Aparat penegak hukum harus berani menelusuri seluruh rantai aktivitas tersebut.
Siapa pengelolanya? Siapa pemodalnya? Siapa yang menyediakan fasilitas? Siapa yang menikmati hasilnya? Dan siapa yang diduga memberikan ruang sehingga aktivitas itu tetap berjalan?
Jika dalam proses penyelidikan ditemukan keterlibatan kepala desa atau pejabat lainnya, maka status jabatan tidak boleh menjadi tameng.

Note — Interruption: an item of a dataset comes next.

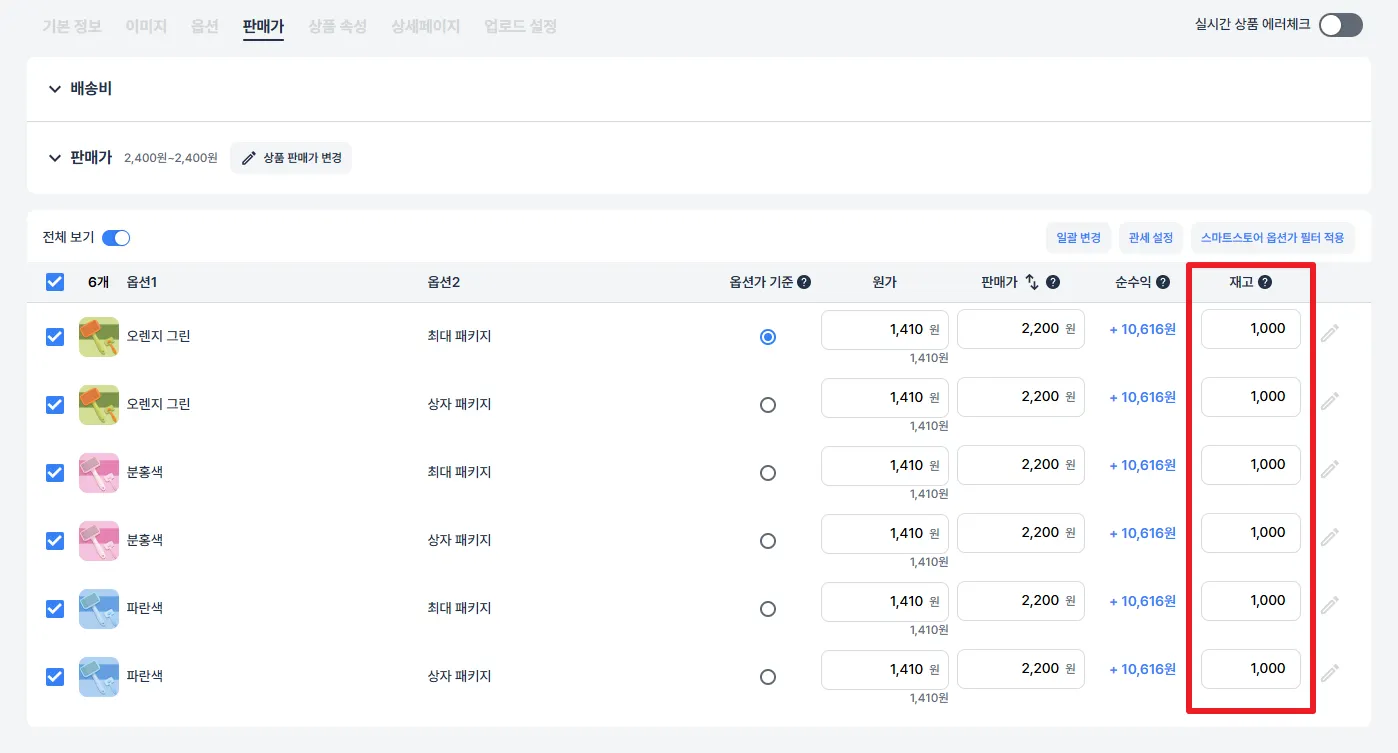Click pencil edit icon on first 오렌지 그린 row
1398x753 pixels.
pos(1329,334)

Sebaliknya, jika dugaan tersebut tidak terbukti, maka pihak yang dituding juga berhak mendapatkan kejelasan dan pemulihan nama baik.
Di sinilah hukum diuji.
Jangan sampai masyarakat kecil yang bekerja di lokasi tambang menjadi pihak pertama yang berhadapan dengan hukum, sementara mereka yang diduga memiliki modal, mengendalikan kegiatan, atau berada di belakang aktivitas tersebut justru tidak tersentuh.
Hukum harus mengejar aktor, bukan sekadar korban keadaan.
Kematian RL seharusnya menjadi alarm keras bagi Pemerintah Kabupaten Gorontalo Utara dan aparat penegak hukum.
PETI bukan hanya persoalan pelanggaran administrasi atau izin pertambangan. Ketika aktivitas tersebut menimbulkan korban jiwa, persoalannya telah menyangkut keselamatan manusia dan dugaan tindak pidana yang harus diusut secara serius.
Lebih jauh, masyarakat berhak mengetahui apakah selama ini terdapat pengawasan yang berjalan atau justru terjadi pembiaran.
Jika memang ada pembiaran, siapa yang harus bertanggung jawab?
Jika ada keterlibatan, siapa yang harus diperiksa?
Dan jika ada pihak yang selama ini berada di balik aktivitas PETI, mengapa mereka belum tersentuh?
Pertanyaan-pertanyaan tersebut tidak boleh dikubur bersama meninggalnya RL.
Polda Gorontalo harus menjadikan kasus ini sebagai pintu masuk untuk membongkar aktivitas PETI di Hulawa secara menyeluruh.
Bukan sekadar mencari siapa yang berada di lokasi ketika korban meninggal, tetapi membongkar siapa yang membuat aktivitas tersebut bisa terus berlangsung.
Sebab kalau benar ada pejabat desa yang diduga terlibat, maka persoalannya bukan lagi sekadar tambang ilegal.
Ini sudah menjadi pertanyaan tentang kekuasaan, pengawasan, dan dugaan pembiaran.
Dan publik berhak mendapatkan jawabannya.
Siapa melindungi siapa?
Itulah pertanyaan yang kini harus dijawab oleh proses hukum, bukan oleh rumor.
Sampai seluruh fakta terungkap, dugaan tetaplah dugaan. Namun satu hal pasti, satu nyawa telah hilang, dan kematian RL tidak boleh berakhir tanpa pertanggungjawaban.